# Engineering Statics Question

• d0ntg3t1t
In summary, a student has posted a question with an image showing a physics problem with three forces acting on an object at different angles. They have attempted to solve the problem but are unsure of their answer and why the question does not specify the direction of the resultant force. Another user has pointed out a possible error in their calculations and suggests using trigonometry to solve for the unknowns. The conversation ends with the user summarizing the known and unknown variables in the problem.

## Homework Statement

http://imgur.com/a/FyekZ
I took the liberty of uploading everything. The first picture is the question, while the other two is my attempt at answering it in two parts. What I do not understand is what I did wrong or where I went wrong.
I also would like to know why, unlike many other questions from the text, this question does not specify in which direction the resultant force is directed. Is the question wrong, or am I supposed to go about this in a different manner?

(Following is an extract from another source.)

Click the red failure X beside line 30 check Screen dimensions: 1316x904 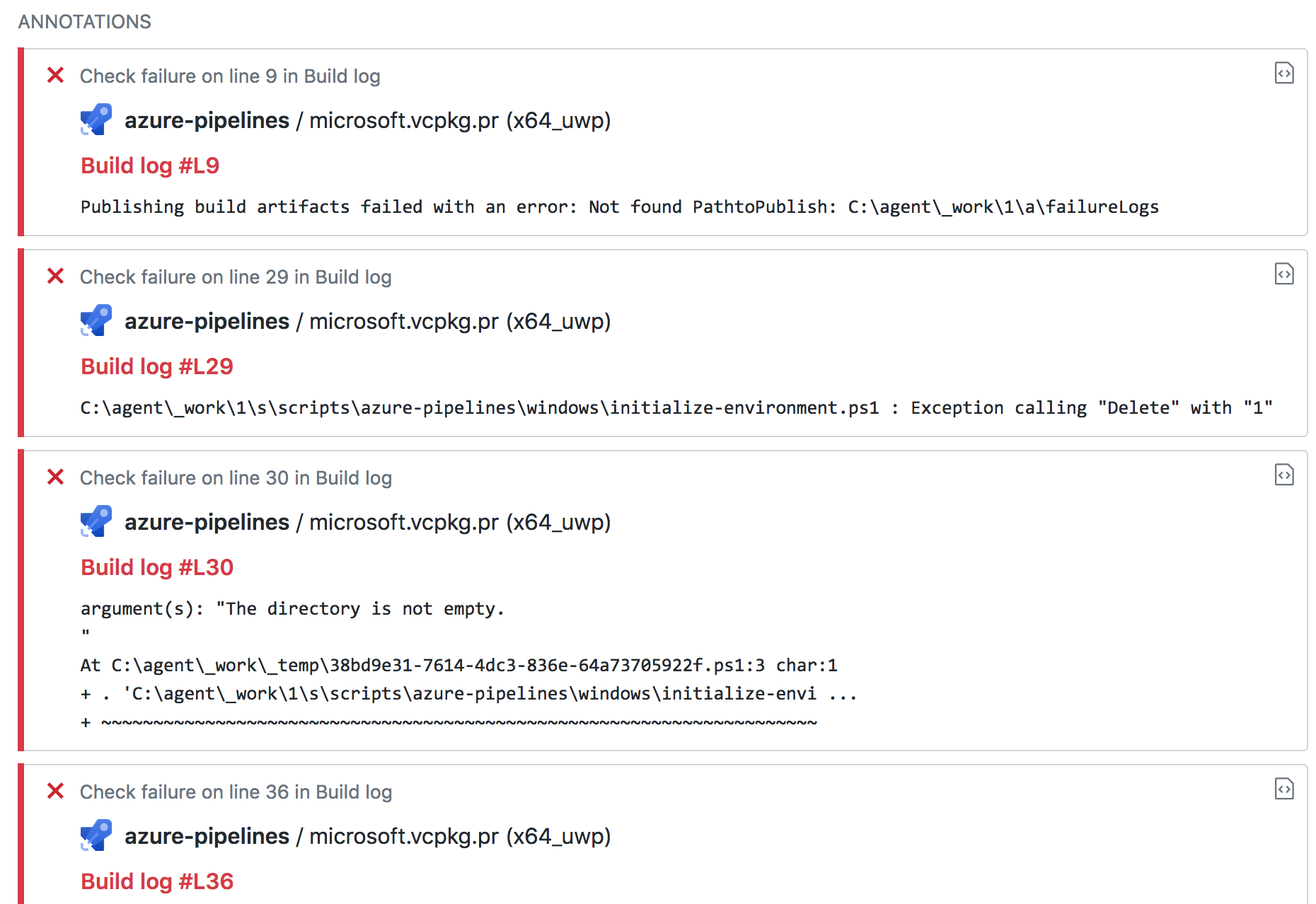(x=55, y=477)
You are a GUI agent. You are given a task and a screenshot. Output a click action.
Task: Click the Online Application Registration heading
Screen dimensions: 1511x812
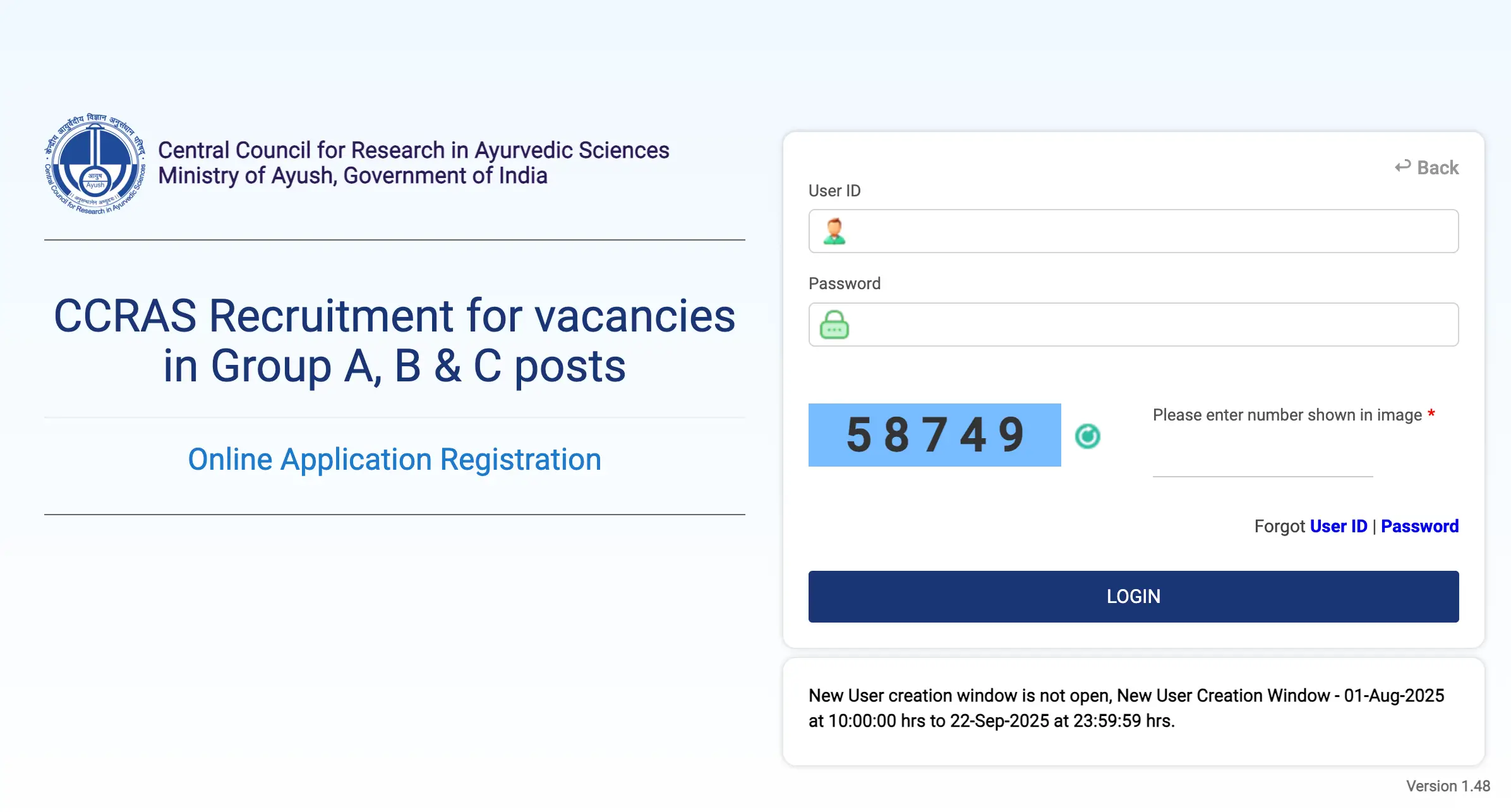[394, 459]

EDIT: If you cannot see the full image, please click the gear icon (top right of each image - gear appears when you have the mouse over the image) and select view full resolution.

See above.

## The Attempt at a Solution

Deleted.

Last edited:
Ok so there appears to be too many unknowns unless you assume the resulting force is to be in the "u" direction.

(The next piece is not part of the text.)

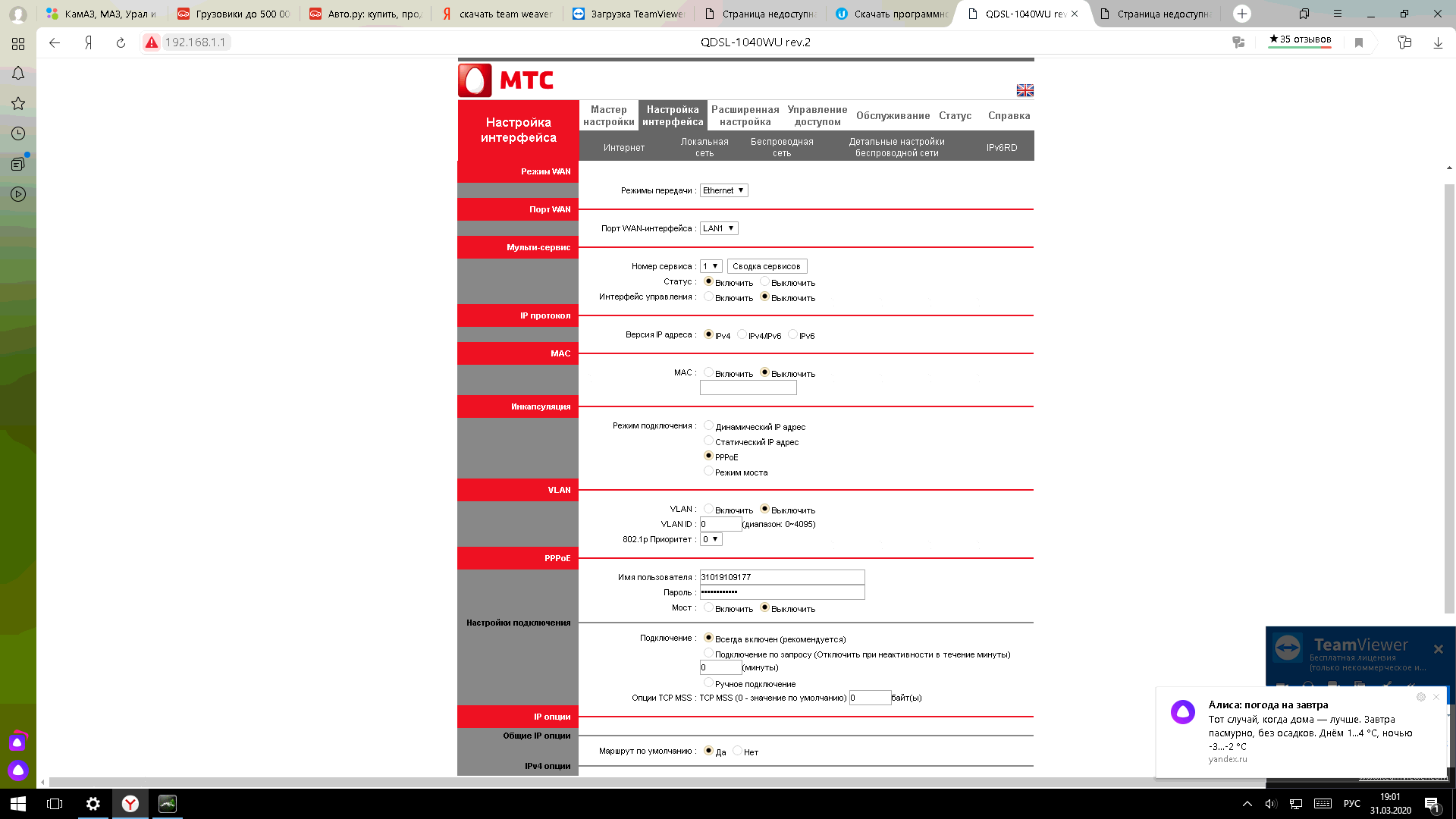Open favorites star icon in sidebar

click(18, 103)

I think you may have made an error in the calc for Fry. Did you forgot to divide by Sin(28)?

Actually it looks like you can calculate the angle of the resultant. Call that β then..

In x..

FR*Cos(β) = F1*Cos(θ) - F2*3/5 + F3*Cos(45)
so
F1*Cos(θ) = FR*Cos(β) + F2*3/5 - F3*Cos(45) ...(1)

In y..

FR*Sin(β) = F1*Sin(θ) + F2*4/5 - F3*Sin(45)
so
F1*Sin(θ) = FR*Sin(β) - F2*4/5 + F3*Sin(45)...(2)

Knowns F2, F3, FR, θ
Unknowns F1 and β

We have two equations and two unknowns.

## 1. What is Engineering Statics?

Engineering Statics is a branch of engineering mechanics that deals with the study of objects at rest or in constant motion. It involves analyzing the forces acting on a body and determining its equilibrium state.

## 2. Why is Engineering Statics important?

Engineering Statics is important because it helps engineers to design and build structures that are stable and can withstand external forces. It is also crucial for understanding the behavior of machines and structures under different loading conditions.

## 3. What are the key principles of Engineering Statics?

The key principles of Engineering Statics include the concept of equilibrium, which states that the net force and net moment acting on a body must be zero for it to be in a state of rest or constant motion. Other principles include the resolution and composition of forces, moments, and the use of free body diagrams.

## 4. What are some common applications of Engineering Statics?

Engineering Statics has a wide range of applications, including the design and analysis of bridges, buildings, dams, and other structures. It is also used in the design of various mechanical systems, such as car engines, cranes, and aircraft wings.

## 5. How can I improve my understanding of Engineering Statics?

To improve your understanding of Engineering Statics, it is essential to practice solving problems and working through examples. It can also be helpful to visualize the concepts using diagrams and real-life examples. Additionally, seeking guidance from a tutor or attending review sessions can also aid in improving your understanding of the subject.